I remember reading on a forum about sawing Cedar from top to butt,or vice versa.We milled some Red Cedar a while ago and it came out rough,almost like it was chattering.Today we milled up some and it came out beautiful.It was all sawn top first.

Is there anything to this?The logs were all from the same cutblock,same size,more or less.(24")
Science isn't meant to be trusted it's to be tested

Frank_Pender

Paul,  
   I have not had any trouble with such issues.  I cut primarely from butt to top.   Cedar is the hardest on the saw blades themselves, especially the shanks.  I was told by MD that it has to do with the fiber configuration of the wood.  You also might want to check the angle you are sawing.  Is the main blade parallel with the log?   This could have something to do with the texture of your lumber when sawing.  Just some thoughts.   I will try and bunk up a cedar log in the next few days and see if I have such a concern.   Has the log been down for some time or is it rather fresh from the woods?  This too could be some of the difference.
Frank Pender

J Beyer

Could it be that Red cedar has many knots in it?  Not much of a problem for a circular/swinger type mill.  I know that guys with bandmills go from the top down, for them this gets better results.

When trying to split red cedar for firewood (to small to mill) it was very stringy compared to the white cedar that I split.  The white cedar split very clean, while it was difficult to split red cedar.

JB
"From my cold, dead, hands you dirty Liberals"

DanG

The only Red Cedar I have cut, was when I went to the seller's place to try out my mill, before purchasing it.
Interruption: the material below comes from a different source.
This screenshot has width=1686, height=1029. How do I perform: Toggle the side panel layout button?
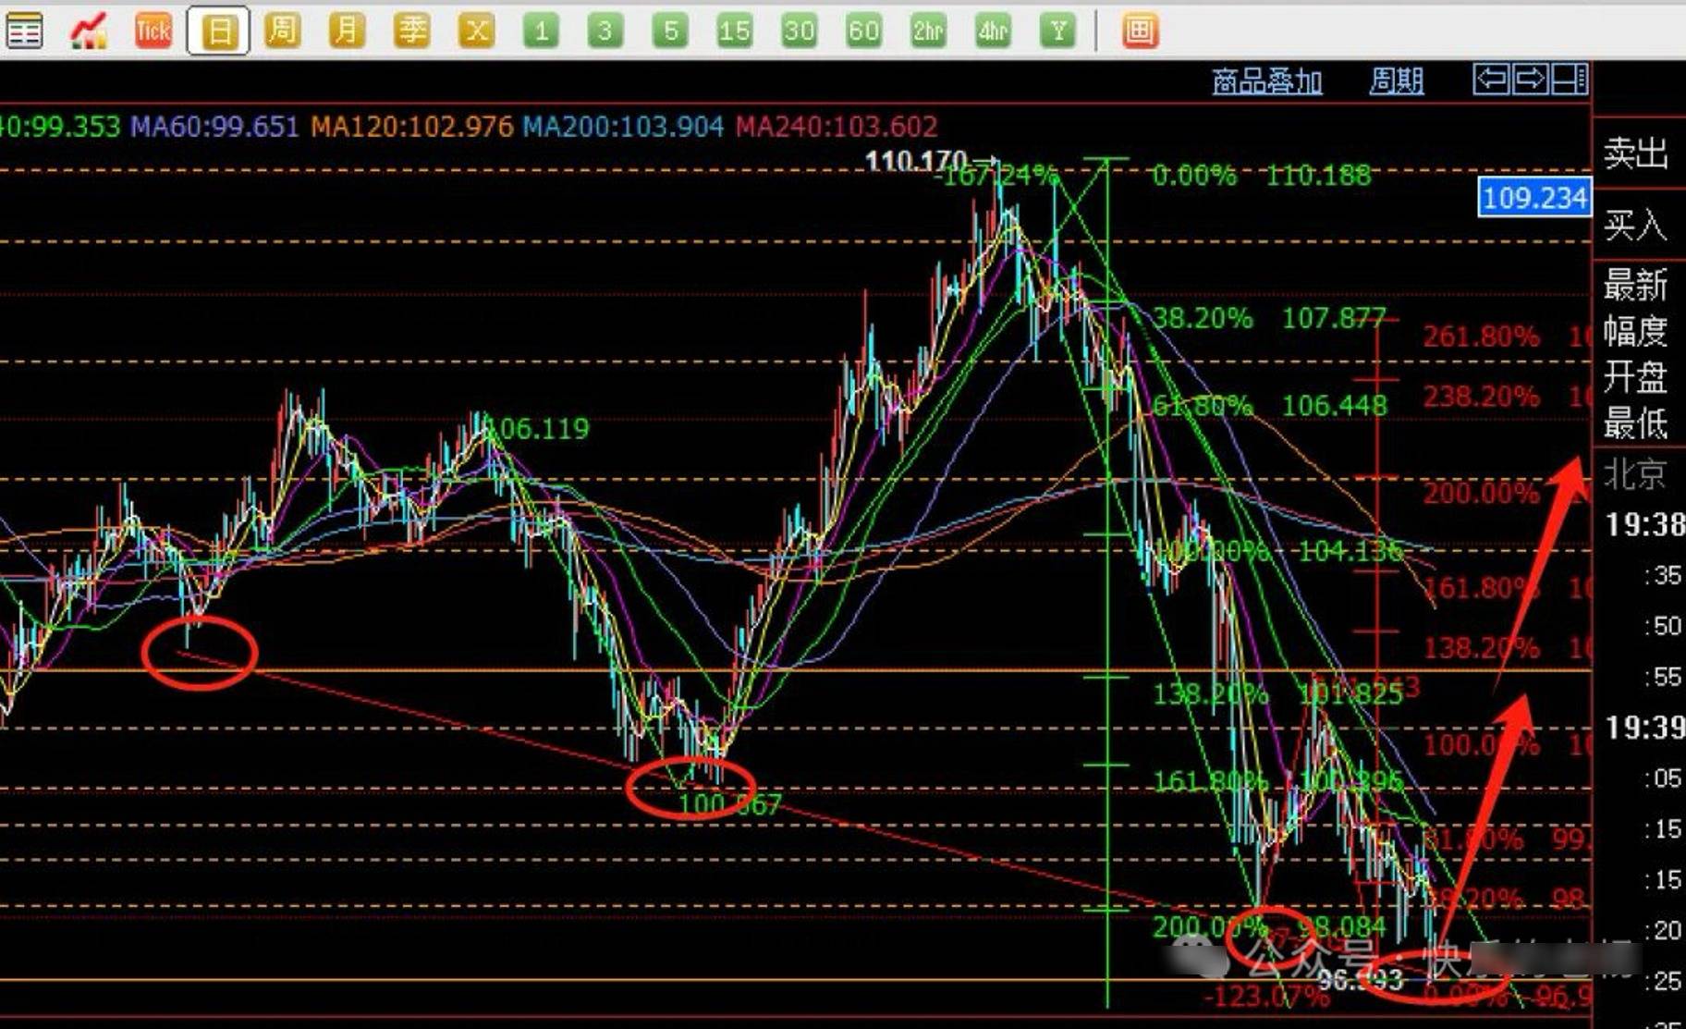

The logs we had were very dry, having been down for several years. There was a little tendency for the wood to "chip out" on the edge where the saw exits the cut. I wrote it off to the wood being very brittle, which it was, but noticed later that the teeth weren't in the best of shape.
If your logs are not real fresh, you may want to try some moisture, and make sure the teeth are really sharp.

(NOTE)  The above is the observation of a RANK rookie. Let us know how this saga turns out, ok?  :D
"I don't feel like an old man.  I feel like a young man who has something wrong with him."  Dick Cavett
"Beat not thy sword into a plowshare, rather beat the sword of thine enemy into a plowshare."

Bro. Noble

Paul,

Your Red cedar is probably not like our Eastern Rec Cedar.  It,s easily sawn and the nots don't seem to be any problen.  They are numerous but small.  We do get a lot smoother cut on the WM or band resaw than on the edger or circle scragg.  the circle saws do like DanG describes-----pulls little chunks out on exit.  There is a manufacturer of cedar closet lining in our county.  The bands on their resaw have very fine teeth like on a handsaw.

Noble
milking and logging and sawing and milking

Kevin

I`ve milled a whack of white cedar with both the chainsaw and the LT-15, it just doesn`t get any better than that.

D._Frederick

Paul,
If you have a band mill, you could be having harmonic vibration of the blade in the cut. Blade tension and feed rate effect this.

Paul_H

The cedar logs,are longbutts off our poles,and they have been piled a couple of years.They are mostly clear,but it makes sense what DanG said about dry logs.It chipped out on the boards.The top logs were the ones I sawed first.The logs we sawed yesterday and today came out fine.
It is a Mobile Dimension,and the teeth are kept pretty sharp.Maybe slowing the feed would help?

Thanks for the help


DanG,it's good to know I'm not the only Greenhorn.I've read near all the threads on sawmilling here,trying to gleen all and any info.
Science isn't meant to be trusted it's to be tested

Ron Scott

Kevin,

What type chain do you use on your chain saw millings for best results?

~Ron

Kevin

Ron, I use Oregon RA, its full skip ground to 15o.
Some guys like the low pro chains for the smaller kerf  but I like a heavier chain.